Remix.run Logo
gavinsyancey 7 months ago

WTF-8 is actually a real encoding, used for encoding invalid UTF-16 unpaired surrogates for UTF-8 systems: https://simonsapin.github.io/wtf-8/

bjackman 7 months ago | parent | next [-]

I believe this is what Rust OsStrings are under the hood on Windows.

extraduder_ire 7 months ago | parent [-]

Which I assume stands for "Windows-Transformation-Format-8(bits)".

mmoskal 7 months ago | parent [-]

Abstract

WTF-8 (Wobbly Transformation Format − 8-bit) is a superset of UTF-8 that encodes surrogate code points if they are not in a pair.

hedora 7 months ago | parent [-]

Can you still assume the bytes 0x00 and 0xFF are not present in the string (like in UTF-8?)
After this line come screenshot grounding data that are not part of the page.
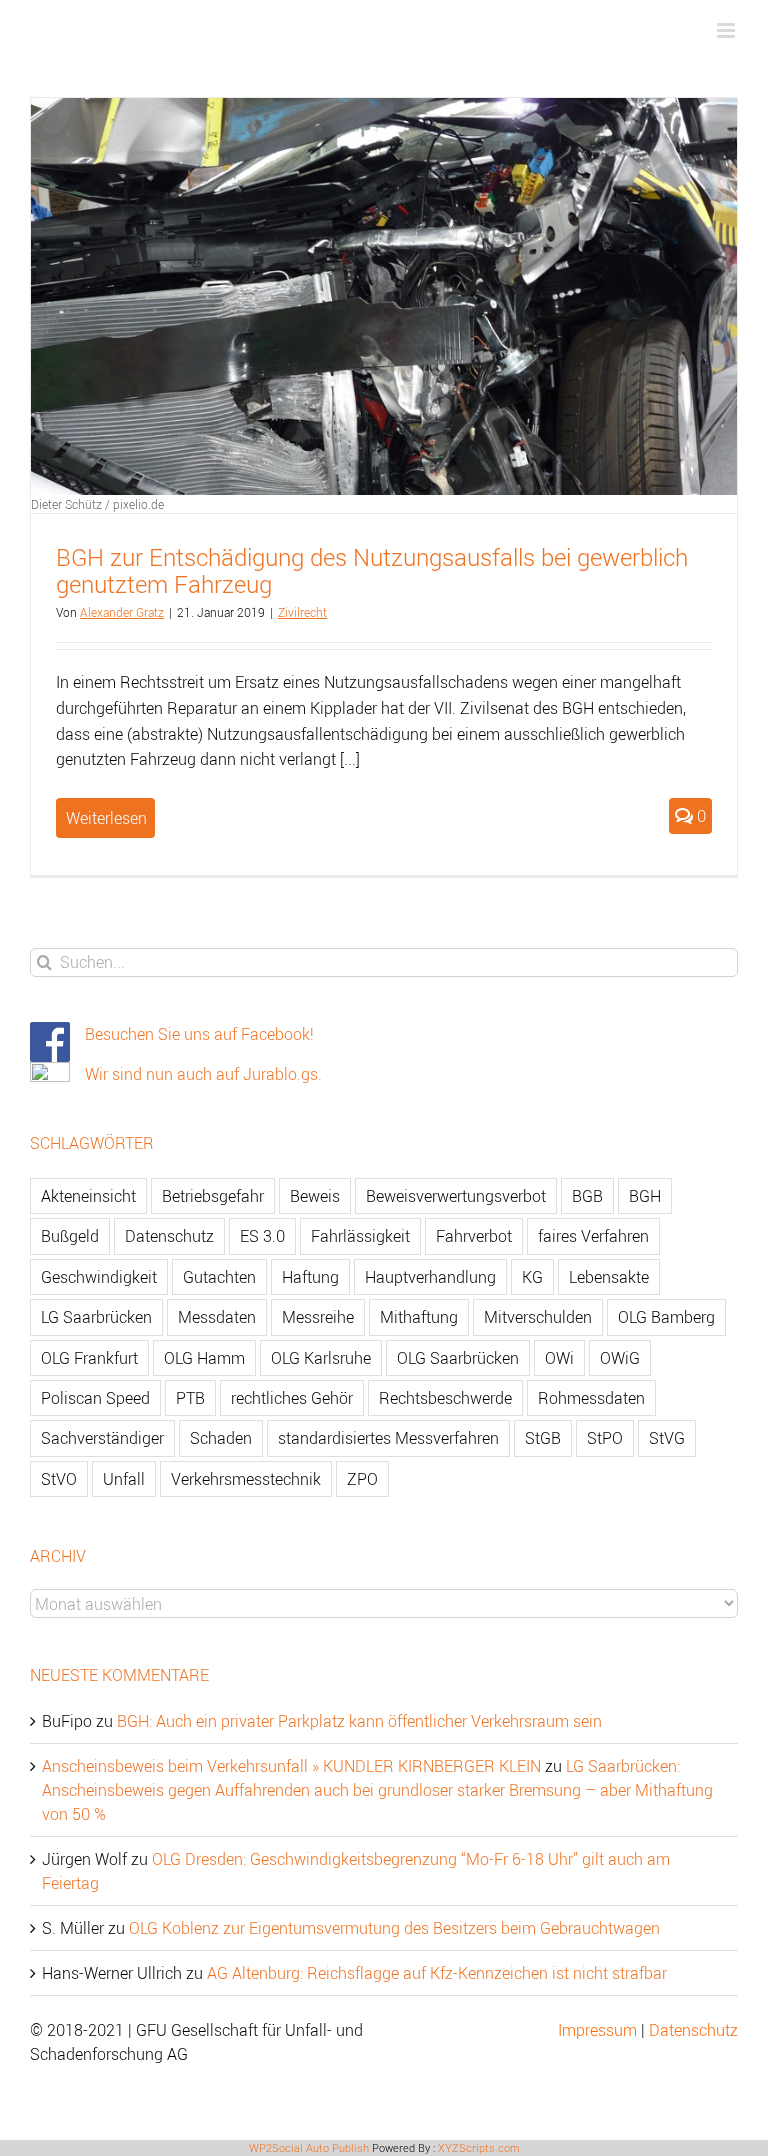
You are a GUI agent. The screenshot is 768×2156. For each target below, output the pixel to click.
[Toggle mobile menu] (727, 30)
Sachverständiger (102, 1438)
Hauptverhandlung (430, 1277)
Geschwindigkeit (99, 1277)
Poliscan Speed (95, 1398)
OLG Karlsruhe (321, 1358)
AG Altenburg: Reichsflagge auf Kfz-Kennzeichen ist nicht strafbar (437, 1973)
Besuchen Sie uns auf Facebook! (199, 1034)
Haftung (310, 1277)
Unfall (124, 1479)
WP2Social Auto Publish (309, 2147)
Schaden (221, 1438)
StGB (543, 1438)
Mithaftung (419, 1317)
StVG (667, 1438)
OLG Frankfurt (89, 1358)
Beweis (315, 1196)
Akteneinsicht (88, 1196)
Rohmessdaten (591, 1398)
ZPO (362, 1479)
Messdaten (217, 1317)
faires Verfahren (593, 1236)
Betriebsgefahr (213, 1196)
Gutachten (219, 1277)
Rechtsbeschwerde (445, 1398)
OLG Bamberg (666, 1317)
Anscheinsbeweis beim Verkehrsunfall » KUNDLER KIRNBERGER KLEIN (291, 1766)
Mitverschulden (538, 1317)
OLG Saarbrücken (458, 1358)
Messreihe (318, 1317)
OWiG (620, 1358)
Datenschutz (169, 1236)
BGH (645, 1196)
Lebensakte (609, 1277)
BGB (587, 1196)
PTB (190, 1398)
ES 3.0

int_19h 7 months ago | parent [-]

Yes. The only difference between UTF-8 and WTF-8 is that the latter does not reject otherwise valid UTF-8 byte sequences that correspond to codepoints in range U+D800 to U+DFFF (which means that, in practice, a lot of things that say they are UTF-8 are actually WTF-8).

account42 7 months ago | parent [-]

Not really since you are unlikely to end up with unpaired surrogates outside of UTF-16 unless you explicitly implement a WTF-16 decoder - most other things are going to error out or remove/replace the garbage data when converting to another encoding.

And if you convert valid UTF-16 by interpreting them as UCS-2 and then not check for invalid code points you are going to end up with either valid UTF-8 or something that isn't even valid WTF-8 since that encoding disallows paired surrogates to be encoded individually.

WTF-16 is something that occurs naturally. WTF-8 isn't.

ptx 7 months ago | parent | prev [-]

Yeah, that had me confused for a bit. And you would never use "charset=wtf-8" (as in the title for this page) because the spec says:

"Any WTF-8 data must be converted to a Unicode encoding at the system’s boundary before being emitted. UTF-8 is recommended. WTF-8 must not be used to represent text in a file format or for transmission over the Internet."

account42 7 months ago | parent [-]

Some specs like to claim things that are out of their jurisdiction. A format spec has no say on where that format is used. It's best to ignore such hubris.

And in this particular case it doesn't even make sense because the entire point is to round trip WTF-16. If that requires one "system" to communicate WTF-8 with another "system" (which is really an arbitrary boundary) then so be it. And anything that expects UTF-8 will need to deal with "invalid" data in a usecase-dependent way anyway.